▸ **Instruction**:
Rewrite the part below that opens with the line containing "You are a computer-use agent." and closes with the line containing "tap(227, 270)", swapping "sidebar" for "side panel" and leaving everything else unchanged.

▸ **Input**:
·····
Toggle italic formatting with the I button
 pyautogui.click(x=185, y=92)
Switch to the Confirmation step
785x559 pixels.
·····
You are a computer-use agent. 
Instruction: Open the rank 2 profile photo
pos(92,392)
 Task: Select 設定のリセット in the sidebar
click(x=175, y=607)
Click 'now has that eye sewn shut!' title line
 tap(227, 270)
·····
▸ **Answer to the exercise**:
You are a computer-use agent. 
Instruction: Open the rank 2 profile photo
pos(92,392)
 Task: Select 設定のリセット in the side panel
click(x=175, y=607)
Click 'now has that eye sewn shut!' title line
 tap(227, 270)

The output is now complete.